Well, it was and it wasn’t.
In fairness, in real life it’s gorgeous and well worth popping to look if you’re passing – but somehow, I just couldn’t capture it with a camera. Whatever I tried, the shots came out dull.
July 3rd – Also on the towpath near Darlaston, the poppies are beautiful at the moment, too. Another kind of urban pioneer, these too will grow just about anywhere, be it in a wayside patch or a fissure in some brickwork.
Riding urban backwaters at the moment – be they canals, tracks or inner city streets – is a real riot of natural colour.
June 15th – I heard about the local poppy field on Facebook, and it being very sunny and early, I took a detour on the way to work to check it out.

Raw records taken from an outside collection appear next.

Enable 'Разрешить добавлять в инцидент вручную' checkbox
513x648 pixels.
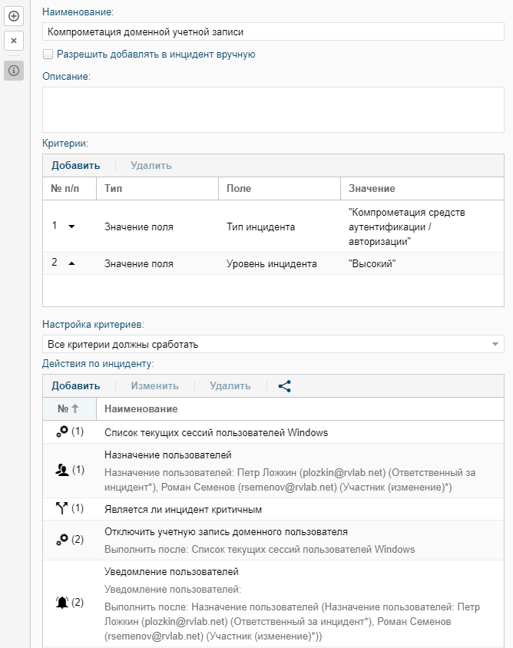[x=48, y=55]
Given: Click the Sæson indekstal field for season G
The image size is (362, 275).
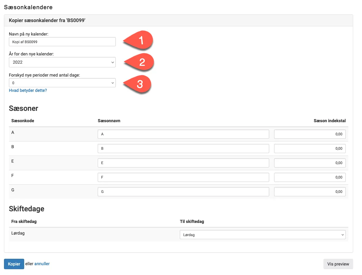Looking at the screenshot, I should [310, 192].
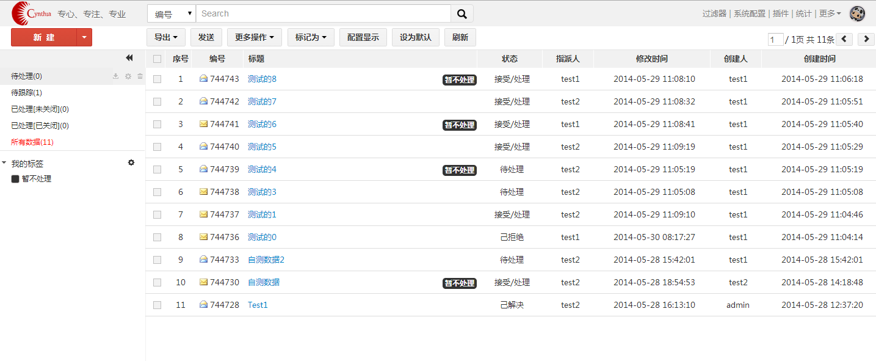Open the 编号 search field dropdown
The width and height of the screenshot is (876, 361).
click(x=171, y=13)
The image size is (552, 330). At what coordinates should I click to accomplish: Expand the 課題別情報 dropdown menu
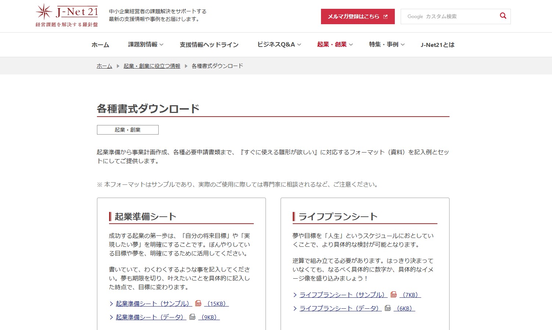[x=145, y=44]

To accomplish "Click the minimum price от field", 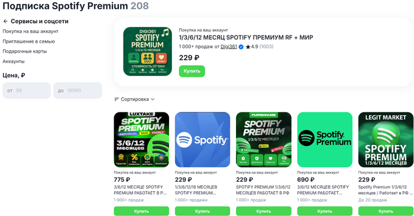I will [x=27, y=91].
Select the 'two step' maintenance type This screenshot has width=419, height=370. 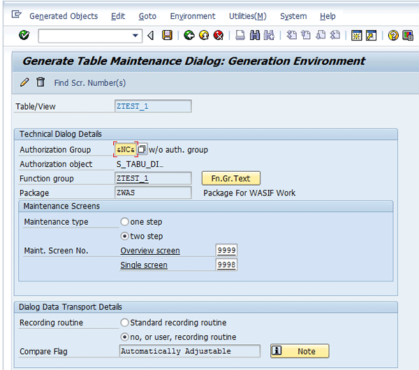pyautogui.click(x=125, y=236)
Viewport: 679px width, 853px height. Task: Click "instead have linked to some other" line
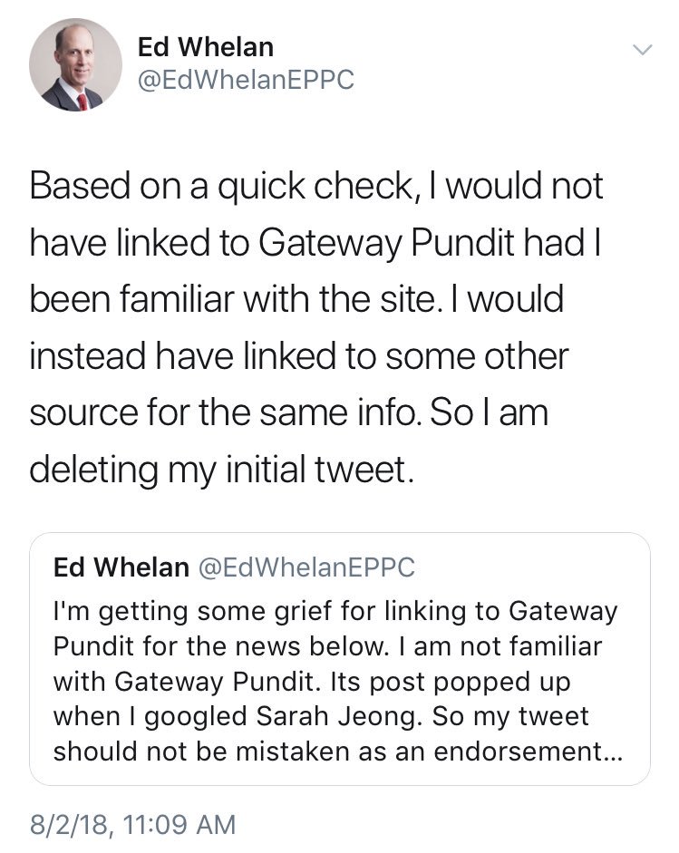(299, 357)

The field is just on the east of the Chester Road before the Wood Lane junction and is glorious. A few snatched pictures don’t do this gem justice. I will revisit it soon.
I love to see the poppy fields at this time of year, and welcome their rise since the drop in farming use of herbicides that used to kill them.I also adore the randomnesss of the places they appear – never the same two years running.
A beautiful and ephemeral thing – get out and see it while it lasts.
June 9th – It’s the season of poppies, and there are some beautiful examples in the hedgerows, edge lands and waysides locally. I prefer these little clubs in forgotten, neglected spaces. Ragged, at various stages of maturing and going over, these to me are real poppies; dramatic, beautiful, natural, and naturally flawed.
I even love the alien-looking buds, almost prehistoric in their furry splendour.
I spotted these in the sandy embankment just by Shire Oak Quarry on my return to Brownhills.
A true hero of the hedgerow, and a worthy and apposite symbol of Remembrance.